------ Stored data

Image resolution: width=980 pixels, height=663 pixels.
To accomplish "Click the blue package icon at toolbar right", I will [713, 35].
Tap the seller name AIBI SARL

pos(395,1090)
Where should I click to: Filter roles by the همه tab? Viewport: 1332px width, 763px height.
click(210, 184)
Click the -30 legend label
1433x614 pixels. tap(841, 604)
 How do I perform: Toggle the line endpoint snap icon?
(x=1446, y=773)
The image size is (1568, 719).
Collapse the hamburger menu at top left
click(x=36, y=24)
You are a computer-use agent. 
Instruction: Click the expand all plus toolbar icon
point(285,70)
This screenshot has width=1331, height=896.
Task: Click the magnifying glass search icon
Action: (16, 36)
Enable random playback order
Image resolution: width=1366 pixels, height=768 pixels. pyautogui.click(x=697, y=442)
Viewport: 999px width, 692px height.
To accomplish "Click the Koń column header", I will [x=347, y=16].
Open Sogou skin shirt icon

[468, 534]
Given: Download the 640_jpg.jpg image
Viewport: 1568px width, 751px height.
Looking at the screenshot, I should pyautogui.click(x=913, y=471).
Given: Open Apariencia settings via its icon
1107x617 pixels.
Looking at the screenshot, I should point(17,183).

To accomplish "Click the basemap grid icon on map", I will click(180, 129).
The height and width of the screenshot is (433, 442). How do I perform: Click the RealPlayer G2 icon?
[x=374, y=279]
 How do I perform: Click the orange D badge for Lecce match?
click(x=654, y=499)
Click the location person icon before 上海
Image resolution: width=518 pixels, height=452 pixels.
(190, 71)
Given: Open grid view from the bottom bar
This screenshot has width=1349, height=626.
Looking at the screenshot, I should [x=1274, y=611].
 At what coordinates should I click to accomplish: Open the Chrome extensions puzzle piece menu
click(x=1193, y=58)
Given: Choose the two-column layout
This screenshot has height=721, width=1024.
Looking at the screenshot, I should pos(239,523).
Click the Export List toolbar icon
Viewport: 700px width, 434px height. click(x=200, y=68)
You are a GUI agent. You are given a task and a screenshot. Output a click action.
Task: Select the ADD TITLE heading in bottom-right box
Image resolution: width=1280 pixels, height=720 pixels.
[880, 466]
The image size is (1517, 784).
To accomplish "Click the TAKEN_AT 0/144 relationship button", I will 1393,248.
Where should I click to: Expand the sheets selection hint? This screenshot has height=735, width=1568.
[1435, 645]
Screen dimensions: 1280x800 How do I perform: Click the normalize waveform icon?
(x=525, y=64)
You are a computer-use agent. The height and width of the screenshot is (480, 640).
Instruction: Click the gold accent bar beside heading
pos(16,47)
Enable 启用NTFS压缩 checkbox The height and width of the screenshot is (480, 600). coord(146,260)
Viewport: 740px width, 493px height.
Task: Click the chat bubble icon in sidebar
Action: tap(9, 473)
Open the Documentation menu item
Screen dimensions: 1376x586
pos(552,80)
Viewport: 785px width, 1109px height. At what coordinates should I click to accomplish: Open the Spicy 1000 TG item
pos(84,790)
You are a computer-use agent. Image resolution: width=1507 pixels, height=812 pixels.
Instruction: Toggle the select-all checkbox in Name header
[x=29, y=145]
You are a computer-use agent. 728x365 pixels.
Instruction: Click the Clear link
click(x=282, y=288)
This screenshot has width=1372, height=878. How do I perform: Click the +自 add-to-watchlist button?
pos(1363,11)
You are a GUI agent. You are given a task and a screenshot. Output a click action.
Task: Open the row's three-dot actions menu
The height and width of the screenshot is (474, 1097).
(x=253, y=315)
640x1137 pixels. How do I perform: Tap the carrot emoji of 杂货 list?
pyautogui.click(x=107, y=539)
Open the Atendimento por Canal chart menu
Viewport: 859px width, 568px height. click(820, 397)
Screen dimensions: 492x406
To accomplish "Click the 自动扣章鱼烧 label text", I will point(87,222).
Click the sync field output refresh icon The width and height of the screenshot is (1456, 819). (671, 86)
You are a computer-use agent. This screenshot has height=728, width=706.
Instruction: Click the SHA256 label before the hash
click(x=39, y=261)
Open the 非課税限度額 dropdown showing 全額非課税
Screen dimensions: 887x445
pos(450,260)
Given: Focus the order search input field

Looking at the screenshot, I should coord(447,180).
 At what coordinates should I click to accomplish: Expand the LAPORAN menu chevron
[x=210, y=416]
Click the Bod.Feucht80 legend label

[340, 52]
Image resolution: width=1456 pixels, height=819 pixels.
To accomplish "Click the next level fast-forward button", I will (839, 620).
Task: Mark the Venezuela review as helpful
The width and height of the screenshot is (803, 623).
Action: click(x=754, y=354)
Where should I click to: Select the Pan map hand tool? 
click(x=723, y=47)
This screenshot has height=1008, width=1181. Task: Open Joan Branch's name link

------------

• _What you are asked to do_
Your answer should consist of the lines from the line with "Open the Atendimento por Canal chart menu" to the line with "You are a computer-use agent. This" above, repeated exactly, both ends included.

• _Exercise solution_
Open the Atendimento por Canal chart menu
Viewport: 859px width, 568px height. click(820, 397)
Screen dimensions: 492x406
To accomplish "Click the 自动扣章鱼烧 label text", I will point(87,222).
Click the sync field output refresh icon The width and height of the screenshot is (1456, 819). (671, 86)
You are a computer-use agent. This screenshot has height=728, width=706.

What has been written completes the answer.